191317 – hardened-sources-2.6.20-r6 fails to boot, grsec kills init with sig11

Bug 191317 - hardened-sources-2.6.20-r6 fails to boot, grsec kills init with sig11

Summary: hardened-sources-2.6.20-r6 fails to boot, grsec kills init with sig11

Status:	RESOLVED FIXED

Alias:	None

Product:	Gentoo Linux
Classification:	Unclassified
Component:	Hardened (show other bugs)
Hardware:	x86 Linux

Importance:	High critical (vote)
Assignee:	The Gentoo Linux Hardened Team

URL:
Whiteboard:
Keywords:

Depends on:
Blocks:

Reported:	2007-09-05 02:03 UTC by William Keaney
Modified:	2007-09-21 03:49 UTC (History)
CC List:	0 users

See Also:
Package list:
Runtime testing required:	---

Attachments
hardened-sources-2.6.20-r6 .config (.config,41.85 KB, text/plain) 2007-09-05 02:05 UTC, William Keaney	Details
emerge --info (emerge.info,2.39 KB, text/plain) 2007-09-05 02:06 UTC, William Keaney	Details
Screenshot of failure in VMWare (grsec_segv.png,115.47 KB, image/png) 2007-09-05 02:09 UTC, William Keaney	Details
View All Add an attachment (proposed patch, testcase, etc.)

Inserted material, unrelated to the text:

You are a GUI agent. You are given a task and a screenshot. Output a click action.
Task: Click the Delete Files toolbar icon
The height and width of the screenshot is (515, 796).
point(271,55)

Note You need to log in before you can comment on or make changes to this bug.

Description William Keaney 2007-09-05 02:03:23 UTC

When test-booting my freshly built hardened/PaX/grsecurity/SELinux system, it fails immediately after the kernel frees unused memory, citing:

grsec: signall 11 sent to /sbin/init[init:1] uid/euid:0/0 gid/egid:0/0, parent /[swapper:0] uid/euid:0/0 gid/egid:0/0
grsec: more alerts, logging disabled for 10 seconds

Reproducible: Always

Steps to Reproduce:
1. Follow the gentoo-hardened documentation for configuring PaX, grsec and SELinux
2. Boot
3. Fail

Actual Results:  
grsec kills init with a sig11

Expected Results:  
Boot should complete successfully.

Attaching emerge --info and kernel .config separately.

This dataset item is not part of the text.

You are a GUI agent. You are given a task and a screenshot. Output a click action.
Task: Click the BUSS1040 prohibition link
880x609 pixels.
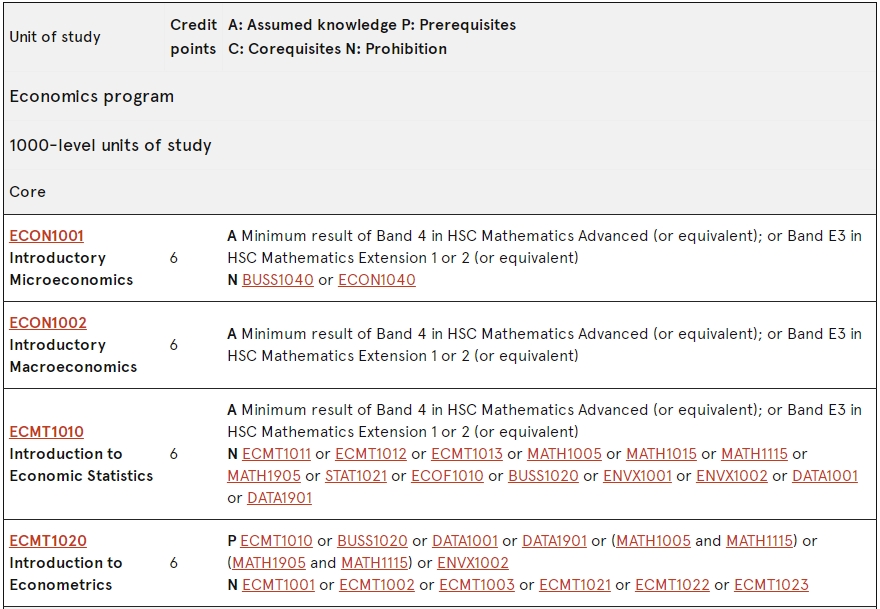coord(278,280)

Comment 1 William Keaney 2007-09-05 02:05:21 UTC

Created attachment 130052 [details]
hardened-sources-2.6.20-r6 .config

Comment 2 William Keaney 2007-09-05 02:06:43 UTC

Created attachment 130053 [details]
emerge --info

Comment 3 William Keaney 2007-09-05 02:09:52 UTC

Created attachment 130055 [details]
Screenshot of failure in VMWare

Comment 4 William Keaney 2007-09-05 16:36:02 UTC

Setting CONFIG_GRKERNSEC_SYSCTL_ON=Y , I no longer see this error.  Instead, boot hangs completely after the 'freeing unused memory' line.

Comment 5 William Keaney 2007-09-05 16:40:32 UTC

(In reply to comment #4)
> Setting CONFIG_GRKERNSEC_SYSCTL_ON=Y , I no longer see this error.  Instead,
> boot hangs completely after the 'freeing unused memory' line.
> 
Oops. make that CONFIG_GRKERNSEC_SYSCTL_ON=N.

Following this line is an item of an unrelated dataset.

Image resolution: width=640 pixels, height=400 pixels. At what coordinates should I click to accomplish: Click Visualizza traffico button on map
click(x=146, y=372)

Comment 6 William Keaney 2007-09-05 16:42:38 UTC

Same results when enabling CONFIG_SECURITY_SELINUX_BOOTPARAM and booting with selinux=0.  So I don't think this is a conflict with SELinux, but a grsec problem.

Comment 7 solar (RETIRED) gentoo-dev

2007-09-21 03:49:39 UTC

Disable CONFIG_GRKERNSEC_SYSCTL_ON=y and CONFIG_PAX_EMUTRAMP=y on x86*